Does Python really follow its philosophy of "Readability counts"?

Russ P. Russ.Paielli at gmail.com
Sun Jan 25 23:46:35 EST 2009


On Jan 25, 7:56 pm, Mark Wooding <m... at distorted.org.uk> wrote:
> "Russ P." <Russ.Paie... at gmail.com> writes:
>
> [snip stuff I don't disagree with]
>
> > That makes renaming and refactoring riskier in general in Python than
> > in statically typed languages with enforced access restrictions.
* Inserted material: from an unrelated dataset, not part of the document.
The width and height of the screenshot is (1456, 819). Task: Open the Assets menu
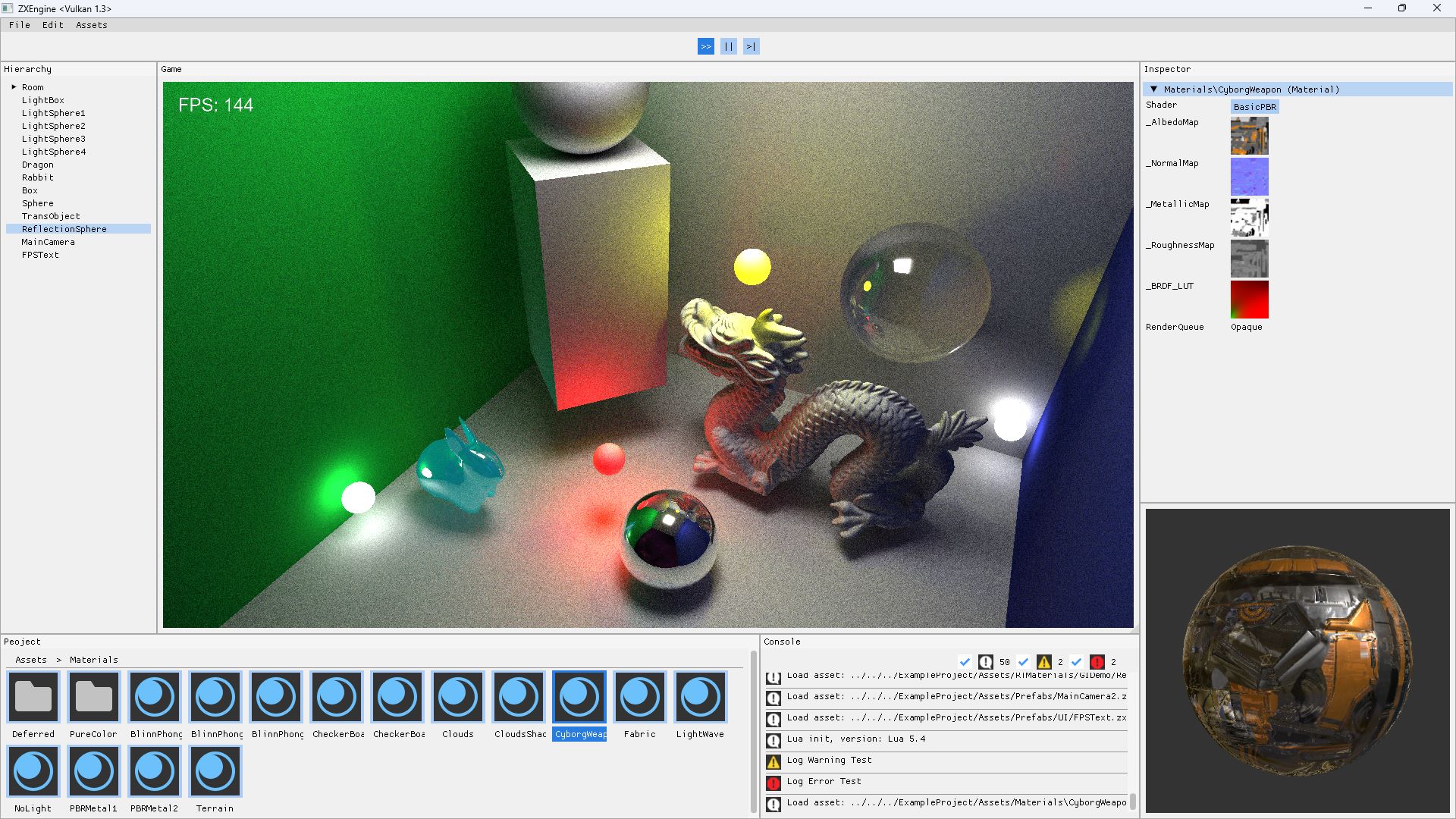(91, 25)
More
> > care and attention to detail is needed to do it right in Python.
>
> In fact, I don't disagree with this statement either.  It's just that I
> think there's a legitimate tradeoff between the assurances you can get
> from a language designed for static analysis and strictness, and the
> freedom and dynamicness of languages like Python.  It's just that I
> rather like where Python is now on this continuum, and disagree that
> shifting it is necessarily a good idea.
>
> -- [mdw]

I would like to have the option to use Python either way, if possible
-- and I honestly don't know if it is possible. The new type
annotations are a step in that direction. They are optional, but if
used they could make refactoring safer and facilitate static analysis.
Enforced access restrictions, if they can be added to Python, would be
optional too -- as they are in any language.